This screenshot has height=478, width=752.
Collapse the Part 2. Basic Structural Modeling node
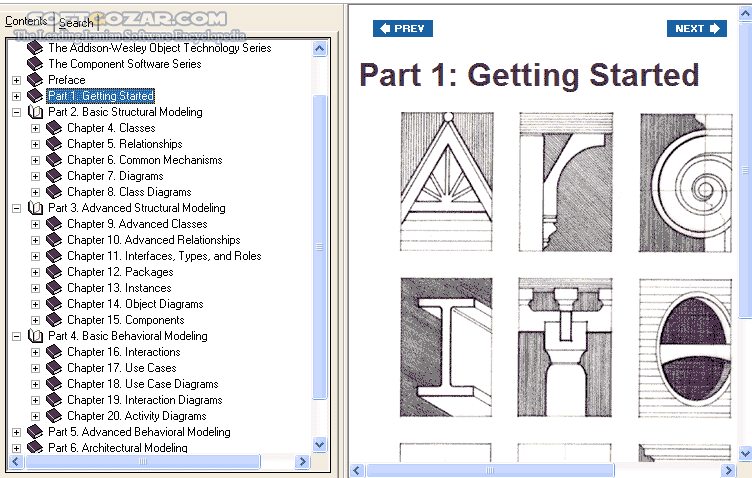click(16, 112)
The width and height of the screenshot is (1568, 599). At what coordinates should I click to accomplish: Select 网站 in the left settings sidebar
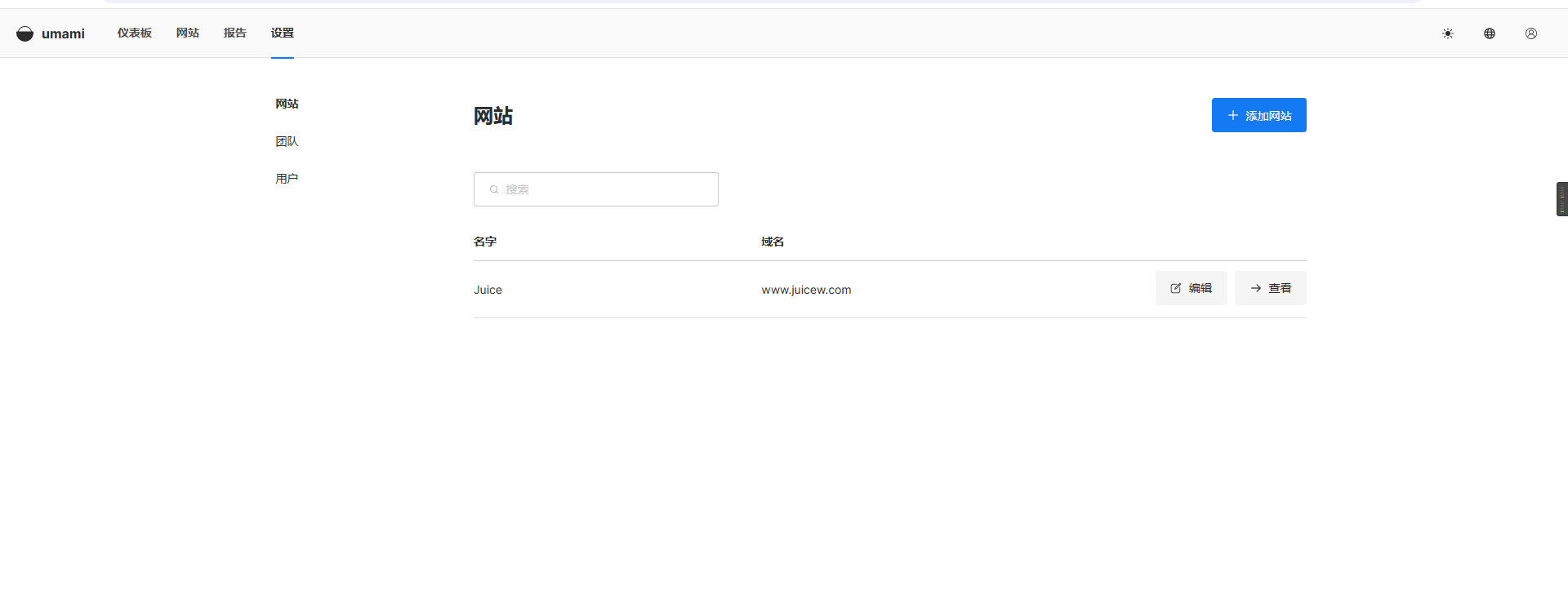point(287,104)
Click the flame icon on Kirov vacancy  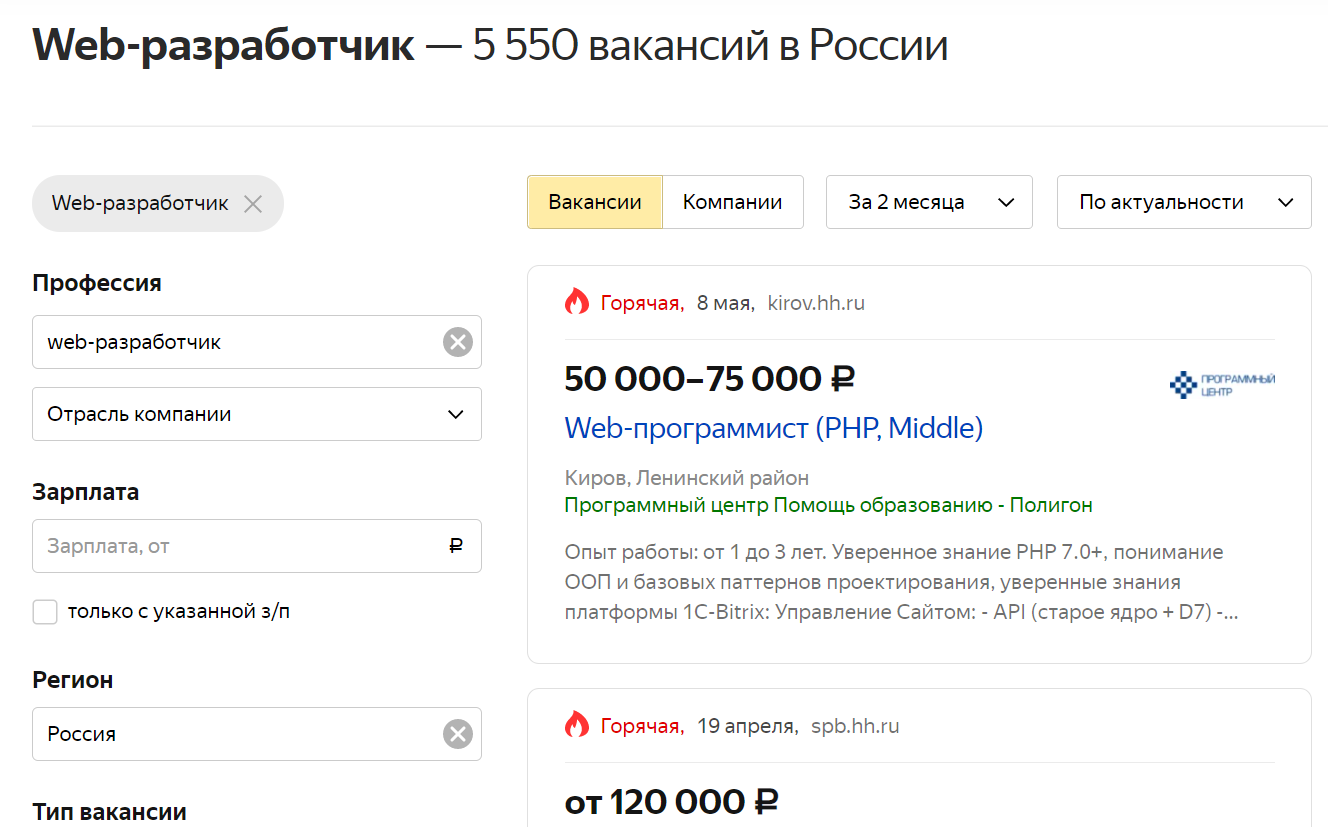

▬▬▬▬▬▬▬▬▬▬

Write out every entry above exactly as it stands, minus the pictures.

## Problem solution
This screenshot has height=478, width=752.
Collapse the Part 2. Basic Structural Modeling node
click(16, 112)
The width and height of the screenshot is (1568, 599). At what coordinates should I click to accomplish: Select 网站 in the left settings sidebar
point(287,104)
Click the flame icon on Kirov vacancy  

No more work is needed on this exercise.